Exercise details:
Would you transcribe the line that holds "1456x819 pixels.", plus every line beneath it through the end of the data, exactly and with nothing added?
### Data to use
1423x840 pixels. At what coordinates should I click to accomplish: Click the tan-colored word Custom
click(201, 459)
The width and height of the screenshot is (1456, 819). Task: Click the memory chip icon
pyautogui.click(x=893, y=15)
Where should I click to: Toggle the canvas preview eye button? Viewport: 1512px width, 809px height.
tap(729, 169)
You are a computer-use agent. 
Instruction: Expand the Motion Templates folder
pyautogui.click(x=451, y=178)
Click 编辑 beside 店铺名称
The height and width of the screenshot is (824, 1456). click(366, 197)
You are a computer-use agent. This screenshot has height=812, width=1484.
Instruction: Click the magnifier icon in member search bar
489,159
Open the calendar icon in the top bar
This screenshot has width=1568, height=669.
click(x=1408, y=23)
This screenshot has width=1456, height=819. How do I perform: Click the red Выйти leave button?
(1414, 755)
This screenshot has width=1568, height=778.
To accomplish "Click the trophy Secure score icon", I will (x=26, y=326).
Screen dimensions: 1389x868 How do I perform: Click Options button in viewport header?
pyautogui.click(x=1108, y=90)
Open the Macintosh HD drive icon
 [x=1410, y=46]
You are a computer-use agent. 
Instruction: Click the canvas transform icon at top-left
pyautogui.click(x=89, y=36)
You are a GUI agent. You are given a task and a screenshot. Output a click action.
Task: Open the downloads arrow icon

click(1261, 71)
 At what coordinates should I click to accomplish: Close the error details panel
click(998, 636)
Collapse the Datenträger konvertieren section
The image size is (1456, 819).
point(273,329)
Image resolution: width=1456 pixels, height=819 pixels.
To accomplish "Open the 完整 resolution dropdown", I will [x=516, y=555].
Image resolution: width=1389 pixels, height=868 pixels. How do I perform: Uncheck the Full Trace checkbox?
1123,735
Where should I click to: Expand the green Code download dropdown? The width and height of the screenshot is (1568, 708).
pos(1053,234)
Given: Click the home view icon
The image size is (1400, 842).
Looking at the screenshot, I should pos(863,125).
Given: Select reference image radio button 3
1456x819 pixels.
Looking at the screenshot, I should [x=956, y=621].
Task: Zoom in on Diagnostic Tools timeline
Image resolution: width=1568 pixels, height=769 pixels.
######
Solution below:
1456x819 pixels.
Looking at the screenshot, I should [x=956, y=621].
Task: Zoom in on Diagnostic Tools timeline
Image resolution: width=1568 pixels, height=769 pixels.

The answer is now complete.